Изменить размер шрифта - +
В одну секунду ее прекрасное лицо с правильными чертами приняло измученное, страдальческое выражение, и оно, это выражение, не укрылось от старого солдата. «Сколько ей пришлось пережить!» — глядя на нее, подумал Розен. Он был тоже взволнован и, чтобы скрыть это, быстрым движением поднялся и, обернувшись к сыну и невестке, стоявшим в другом конце комнаты, с тем же свирепым видом, с каким он, бывало, кричал на улицах Любляны: «Сабли наголо!.. В атаку на эту сволочь!..» — приказал:

— Колетта! Герберт! Подойдите и поклонитесь вашей королеве!

Князь Герберт Розен, почти такого же роста, как его отец, с лошадиной челюстью, румяными, как у младенца, щеками, и его молодая жена приблизились к Фредерике. Герберт передвигался с трудом, опираясь на палку. Восемь месяцев назад на скачках в Шантильи он сломал себе ногу и несколько ребер. Генерал не преминул заметить, что, если бы не этот несчастный случай, едва не стоивший жизни его сыну, оба они были бы в Дубровнике.

— Я бы тоже, отец, поехала с вами! — воскликнула княгиня с пафосом, который так не шел к имени Колетта, к ее маленькому носику, к шапке взбитых кудряшек, не вязался со всем ее видом — видом умной кошечки-игруньи.

Королева не могла не улыбнуться и дружелюбно протянула ей руку. Христиан, покручивая ус, рассматривал с жадным любопытством, с живым интересом любителя эту вертлявую парижанку, всю в рюшах и воланах, эту хорошенькую модную птичку с длинными, переливчато блестевшими перьями, чья разряженная миловидность выигрывала рядом с крупными чертами и величавой осанкой Фредерики. «Где этот чертов Герберт подцепил такую игрушечку?» — подумал было Христиан; он уже втайне завидовал своему другу детства — этой дубине с глазами навыкате, с расчесанными по-русски на прямой пробор и приглаженными волосами, с низким и узким лбом, но затем ему пришло на ум, что ведь подобный тип женщин, редкий в Иллирии, в Париже встречается на каждом шагу, и это его окончательно примирило с изгнанием. Притом оно, конечно, долго не продлится. Республика скоро надоест иллирийцам. На чужбине ему придется пробыть месяца два-три, не больше, и эти королевские каникулы нужно провести как можно веселее.

— Знаете, генерал, — заговорил он со смехом, — мне уже предлагали купить здесь дом... Сегодня утром к нам заезжал какой-то англичанин... Обещал подыскать роскошный, заново отделанный особняк со всей обстановкой, с лошадьми, с экипажами, с бельем, серебром, с целым штатом прислуги, — подыскать в течение сорока восьми часов и в любом квартале.
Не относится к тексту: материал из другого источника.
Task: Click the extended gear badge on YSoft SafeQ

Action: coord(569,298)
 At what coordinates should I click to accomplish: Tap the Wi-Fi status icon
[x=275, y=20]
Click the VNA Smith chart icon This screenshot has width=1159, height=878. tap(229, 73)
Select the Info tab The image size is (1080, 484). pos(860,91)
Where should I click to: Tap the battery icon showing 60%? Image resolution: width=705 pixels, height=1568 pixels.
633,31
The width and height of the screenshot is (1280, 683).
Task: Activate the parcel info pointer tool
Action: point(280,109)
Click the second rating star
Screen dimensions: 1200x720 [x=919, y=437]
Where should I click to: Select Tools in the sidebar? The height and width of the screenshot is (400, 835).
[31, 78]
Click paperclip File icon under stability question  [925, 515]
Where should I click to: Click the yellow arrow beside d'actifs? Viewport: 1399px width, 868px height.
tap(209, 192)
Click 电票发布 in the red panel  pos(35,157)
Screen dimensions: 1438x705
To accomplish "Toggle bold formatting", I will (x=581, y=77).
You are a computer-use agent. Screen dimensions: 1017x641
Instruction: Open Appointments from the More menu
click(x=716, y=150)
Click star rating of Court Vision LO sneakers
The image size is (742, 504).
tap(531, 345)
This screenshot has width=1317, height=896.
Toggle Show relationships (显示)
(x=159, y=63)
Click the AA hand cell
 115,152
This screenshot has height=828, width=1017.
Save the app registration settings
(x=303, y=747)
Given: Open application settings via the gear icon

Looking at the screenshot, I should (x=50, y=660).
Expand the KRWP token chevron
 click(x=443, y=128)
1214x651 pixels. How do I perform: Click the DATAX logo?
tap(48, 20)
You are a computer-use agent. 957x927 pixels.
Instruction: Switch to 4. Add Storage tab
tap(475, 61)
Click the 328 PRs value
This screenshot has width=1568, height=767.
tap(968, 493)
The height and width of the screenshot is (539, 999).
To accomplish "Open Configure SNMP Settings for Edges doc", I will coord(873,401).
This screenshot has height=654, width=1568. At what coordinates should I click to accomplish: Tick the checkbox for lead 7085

— Я знаю вашего англичанина, государь: это Том Льюис, агент по обслуживанию иностранцев...

— Да, как будто... что-то в этом роде... Вы имели с ним дело?

— А как же! Том приезжает в своем кебе ко всем иностранцам, прибывающим в Париж... Однако я желаю вам, государь, чтобы дальше ваше знакомство не пошло...

То сосредоточенное внимание, с каким князь Герберт, едва заговорили о Томе Льюисе, принялся рассматривать ленты на своих открытых туфлях и полоски на шелковых чулках, а также беглый взгляд, брошенный княгиней на мужа, дали понять Христиану, что в случае надобности он вполне может обратиться к ним за справками о знаменитом дельце с Королевской улицы. А впрочем, на что ему услуги агентства Льюиса? Ни дом, ни выезд ему не нужны, — на несколько месяцев, которые им предстоит пробыть в Париже, нет смысла выбираться из гостиницы.

— Вы согласны со мной, Фредерика?

— Да, конечно, так будет благоразумнее, — ответила королева, хотя в глубине души она не разделяла ни иллюзий своего супруга, ни его пристрастия к временным пристанищам.

Но тут позволил себе поделиться своими соображениями старик Розен. Жизнь на чемоданах роняла, по его мнению, достоинство иллирийского царствующего дома.